The ordinance, put together by Sgt. Steve Lockard of the Terre Haute Police Department and the Vigo County Drug Task Force, would require stores selling tobacco or tobacco paraphernalia and/or accessories to keep those items out of the reach of minors.
It would also require stores selling tobacco paraphernalia, such as pipes or other devices designed for smoking or ingesting tobacco (but that can also be used with illegal drugs), to receive a permit from the city with an annual fee of $60. The ordinance also prohibits the sale of any synthetic drugs, which are often sold as “K2,” “Spice” or “Incense.”
The idea for the measure arose from concern primarily over synthetic drug sales in the area, Lockard told the Tribune-Star Wednesday. However, “synthetic drugs and paraphernalia usually go hand-in-hand,” he noted.
In July of 2012, authorities seized more than $200,000 in pipes and “look-a-like” drugs from three convenience stores in Terre Haute.
If passed, the ordinance would give authorities the ability to inspect stores selling tobacco and drug paraphernalia to insure compliance with the law, Lockard said. The ordinance also gives the city, through the Board of Public Works and Safety, the ability to revoke city-issued permits in the event of ordinance violations.
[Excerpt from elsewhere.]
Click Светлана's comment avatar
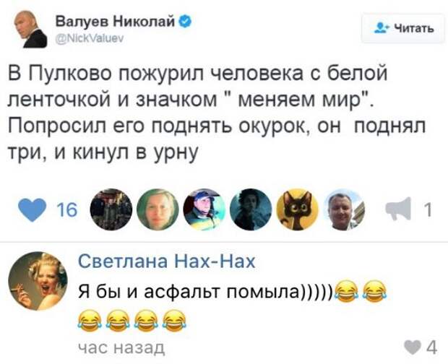 (38, 281)

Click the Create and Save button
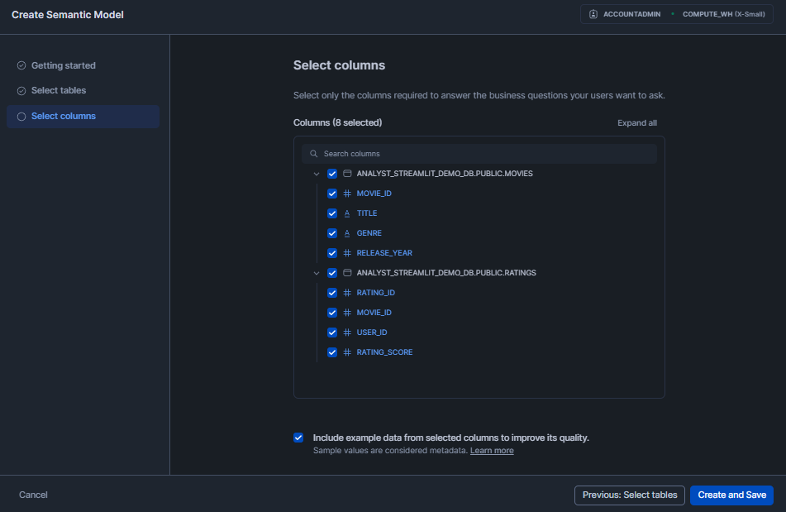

An earlier version of the ordinance, on the council’s agenda this summer, had strict rules regulating the size of display cases for tobacco paraphernalia. That version did not come before the council for a vote, and those particular guidelines have been removed.
In the past two years, the state legislature has passed measures cracking down on synthetic drug sales. Indiana Attorney General Greg Zoeller has also come out strongly against them, stating they can cause chest pain, hallucinations, seizures, extreme paranoia, liver damage and other problems.
n Also tonight, the council will consider authorizing the city to borrow up to $5 million in the form of a “tax anticipation warrant.” If approved by the council, this would be the third year for such a temporary loan, which is used to help the city meet day-to-day expenses between twice-yearly property tax payments from the state.
This time around, Mayor Duke Bennett is asking the council to approve the loan for a period of three years, as opposed to the much shorter time periods they have approved in the past. The longer time period would allow the city to avoid legal and other costs associated with taking out the loan, Bennett has stated.
Because tonight’s meeting, set to begin at 7:15 p.m., is a “sunshine” meeting, no votes will be taken. Votes on these and other proposed measures could take place next Thursday night during the council’s regular meeting.